REQUIREMENT:
Reproduce every one of the lines below verbatim, keeping their order and wording unchanged.

# RECORD LIST start

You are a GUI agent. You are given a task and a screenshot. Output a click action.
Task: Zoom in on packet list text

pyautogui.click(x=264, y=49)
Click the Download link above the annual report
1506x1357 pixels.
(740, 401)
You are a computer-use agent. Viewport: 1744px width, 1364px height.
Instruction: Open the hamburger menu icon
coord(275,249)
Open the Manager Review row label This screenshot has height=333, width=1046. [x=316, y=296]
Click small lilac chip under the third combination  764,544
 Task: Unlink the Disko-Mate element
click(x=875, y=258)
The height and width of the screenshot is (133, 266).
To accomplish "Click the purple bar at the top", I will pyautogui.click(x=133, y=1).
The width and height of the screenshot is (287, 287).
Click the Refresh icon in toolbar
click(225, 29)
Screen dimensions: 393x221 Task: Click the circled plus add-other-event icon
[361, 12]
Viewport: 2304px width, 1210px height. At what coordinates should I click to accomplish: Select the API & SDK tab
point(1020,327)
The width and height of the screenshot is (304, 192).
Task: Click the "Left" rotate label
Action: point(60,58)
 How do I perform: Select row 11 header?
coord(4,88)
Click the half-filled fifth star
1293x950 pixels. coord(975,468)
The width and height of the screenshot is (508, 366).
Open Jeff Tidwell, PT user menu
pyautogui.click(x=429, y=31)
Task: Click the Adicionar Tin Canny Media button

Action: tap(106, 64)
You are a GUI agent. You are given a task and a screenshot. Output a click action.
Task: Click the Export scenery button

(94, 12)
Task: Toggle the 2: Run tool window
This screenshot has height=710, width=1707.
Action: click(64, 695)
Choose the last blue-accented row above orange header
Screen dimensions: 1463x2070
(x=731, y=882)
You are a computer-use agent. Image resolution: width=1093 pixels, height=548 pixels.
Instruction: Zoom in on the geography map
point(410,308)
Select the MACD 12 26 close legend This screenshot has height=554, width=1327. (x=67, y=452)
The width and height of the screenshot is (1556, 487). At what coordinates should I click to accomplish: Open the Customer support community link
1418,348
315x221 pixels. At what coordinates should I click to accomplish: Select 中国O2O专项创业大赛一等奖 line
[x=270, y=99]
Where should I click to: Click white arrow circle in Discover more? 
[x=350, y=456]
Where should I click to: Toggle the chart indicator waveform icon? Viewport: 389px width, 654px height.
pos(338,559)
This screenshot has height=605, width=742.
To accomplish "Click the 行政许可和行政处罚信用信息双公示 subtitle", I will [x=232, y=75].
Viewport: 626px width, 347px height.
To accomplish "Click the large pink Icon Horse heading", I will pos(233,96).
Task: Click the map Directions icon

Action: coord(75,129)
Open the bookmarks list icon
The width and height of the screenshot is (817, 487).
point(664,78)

# RECORD LIST end

OUTPUT FOR THIS EXERCISE:
You are a GUI agent. You are given a task and a screenshot. Output a click action.
Task: Zoom in on packet list text

pyautogui.click(x=264, y=49)
Click the Download link above the annual report
1506x1357 pixels.
(740, 401)
You are a computer-use agent. Viewport: 1744px width, 1364px height.
Instruction: Open the hamburger menu icon
coord(275,249)
Open the Manager Review row label This screenshot has height=333, width=1046. [x=316, y=296]
Click small lilac chip under the third combination  764,544
 Task: Unlink the Disko-Mate element
click(x=875, y=258)
The height and width of the screenshot is (133, 266).
To accomplish "Click the purple bar at the top", I will pyautogui.click(x=133, y=1).
The width and height of the screenshot is (287, 287).
Click the Refresh icon in toolbar
click(225, 29)
Screen dimensions: 393x221 Task: Click the circled plus add-other-event icon
[361, 12]
Viewport: 2304px width, 1210px height. At what coordinates should I click to accomplish: Select the API & SDK tab
point(1020,327)
The width and height of the screenshot is (304, 192).
Task: Click the "Left" rotate label
Action: point(60,58)
 How do I perform: Select row 11 header?
coord(4,88)
Click the half-filled fifth star
1293x950 pixels. coord(975,468)
The width and height of the screenshot is (508, 366).
Open Jeff Tidwell, PT user menu
pyautogui.click(x=429, y=31)
Task: Click the Adicionar Tin Canny Media button

Action: tap(106, 64)
You are a GUI agent. You are given a task and a screenshot. Output a click action.
Task: Click the Export scenery button

(94, 12)
Task: Toggle the 2: Run tool window
This screenshot has height=710, width=1707.
Action: click(64, 695)
Choose the last blue-accented row above orange header
Screen dimensions: 1463x2070
(x=731, y=882)
You are a computer-use agent. Image resolution: width=1093 pixels, height=548 pixels.
Instruction: Zoom in on the geography map
point(410,308)
Select the MACD 12 26 close legend This screenshot has height=554, width=1327. (x=67, y=452)
The width and height of the screenshot is (1556, 487). At what coordinates should I click to accomplish: Open the Customer support community link
1418,348
315x221 pixels. At what coordinates should I click to accomplish: Select 中国O2O专项创业大赛一等奖 line
[x=270, y=99]
Where should I click to: Click white arrow circle in Discover more? 
[x=350, y=456]
Where should I click to: Toggle the chart indicator waveform icon? Viewport: 389px width, 654px height.
pos(338,559)
This screenshot has height=605, width=742.
To accomplish "Click the 行政许可和行政处罚信用信息双公示 subtitle", I will [x=232, y=75].
Viewport: 626px width, 347px height.
To accomplish "Click the large pink Icon Horse heading", I will pos(233,96).
Task: Click the map Directions icon

Action: coord(75,129)
Open the bookmarks list icon
The width and height of the screenshot is (817, 487).
point(664,78)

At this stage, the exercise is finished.